-- DATASET RECORDS start --

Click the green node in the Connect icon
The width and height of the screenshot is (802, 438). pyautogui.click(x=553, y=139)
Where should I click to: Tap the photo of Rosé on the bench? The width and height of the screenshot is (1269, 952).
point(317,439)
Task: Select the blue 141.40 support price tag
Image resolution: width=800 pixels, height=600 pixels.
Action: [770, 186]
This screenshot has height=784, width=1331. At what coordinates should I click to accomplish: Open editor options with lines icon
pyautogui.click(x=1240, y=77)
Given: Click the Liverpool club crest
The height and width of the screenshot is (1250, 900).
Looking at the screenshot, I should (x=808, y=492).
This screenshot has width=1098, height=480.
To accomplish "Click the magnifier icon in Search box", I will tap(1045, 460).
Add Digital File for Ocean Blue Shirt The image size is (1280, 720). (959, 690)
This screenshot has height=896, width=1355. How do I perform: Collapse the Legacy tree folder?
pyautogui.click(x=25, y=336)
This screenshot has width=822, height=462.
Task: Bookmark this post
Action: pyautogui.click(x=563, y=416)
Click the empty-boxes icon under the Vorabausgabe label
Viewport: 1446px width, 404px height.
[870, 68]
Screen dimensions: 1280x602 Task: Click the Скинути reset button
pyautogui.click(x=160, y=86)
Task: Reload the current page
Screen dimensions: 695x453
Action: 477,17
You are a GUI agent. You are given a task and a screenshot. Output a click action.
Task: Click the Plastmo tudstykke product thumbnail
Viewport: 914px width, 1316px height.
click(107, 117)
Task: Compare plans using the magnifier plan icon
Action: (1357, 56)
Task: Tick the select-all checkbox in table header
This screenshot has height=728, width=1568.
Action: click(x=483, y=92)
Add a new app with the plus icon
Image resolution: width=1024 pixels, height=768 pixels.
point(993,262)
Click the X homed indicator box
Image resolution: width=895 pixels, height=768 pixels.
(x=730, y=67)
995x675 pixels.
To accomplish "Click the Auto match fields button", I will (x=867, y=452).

-- DATASET RECORDS end --

• **TASK OBJECTIVE**: Copy out every line of the records above without any changes.

• **FULL SOLUTION**:
Click the green node in the Connect icon
The width and height of the screenshot is (802, 438). pyautogui.click(x=553, y=139)
Where should I click to: Tap the photo of Rosé on the bench? The width and height of the screenshot is (1269, 952).
point(317,439)
Task: Select the blue 141.40 support price tag
Image resolution: width=800 pixels, height=600 pixels.
Action: [770, 186]
This screenshot has height=784, width=1331. At what coordinates should I click to accomplish: Open editor options with lines icon
pyautogui.click(x=1240, y=77)
Given: Click the Liverpool club crest
The height and width of the screenshot is (1250, 900).
Looking at the screenshot, I should (x=808, y=492).
This screenshot has width=1098, height=480.
To accomplish "Click the magnifier icon in Search box", I will tap(1045, 460).
Add Digital File for Ocean Blue Shirt The image size is (1280, 720). (959, 690)
This screenshot has height=896, width=1355. How do I perform: Collapse the Legacy tree folder?
pyautogui.click(x=25, y=336)
This screenshot has width=822, height=462.
Task: Bookmark this post
Action: pyautogui.click(x=563, y=416)
Click the empty-boxes icon under the Vorabausgabe label
Viewport: 1446px width, 404px height.
[870, 68]
Screen dimensions: 1280x602 Task: Click the Скинути reset button
pyautogui.click(x=160, y=86)
Task: Reload the current page
Screen dimensions: 695x453
Action: 477,17
You are a GUI agent. You are given a task and a screenshot. Output a click action.
Task: Click the Plastmo tudstykke product thumbnail
Viewport: 914px width, 1316px height.
click(107, 117)
Task: Compare plans using the magnifier plan icon
Action: (1357, 56)
Task: Tick the select-all checkbox in table header
This screenshot has height=728, width=1568.
Action: click(x=483, y=92)
Add a new app with the plus icon
Image resolution: width=1024 pixels, height=768 pixels.
point(993,262)
Click the X homed indicator box
Image resolution: width=895 pixels, height=768 pixels.
(x=730, y=67)
995x675 pixels.
To accomplish "Click the Auto match fields button", I will (x=867, y=452).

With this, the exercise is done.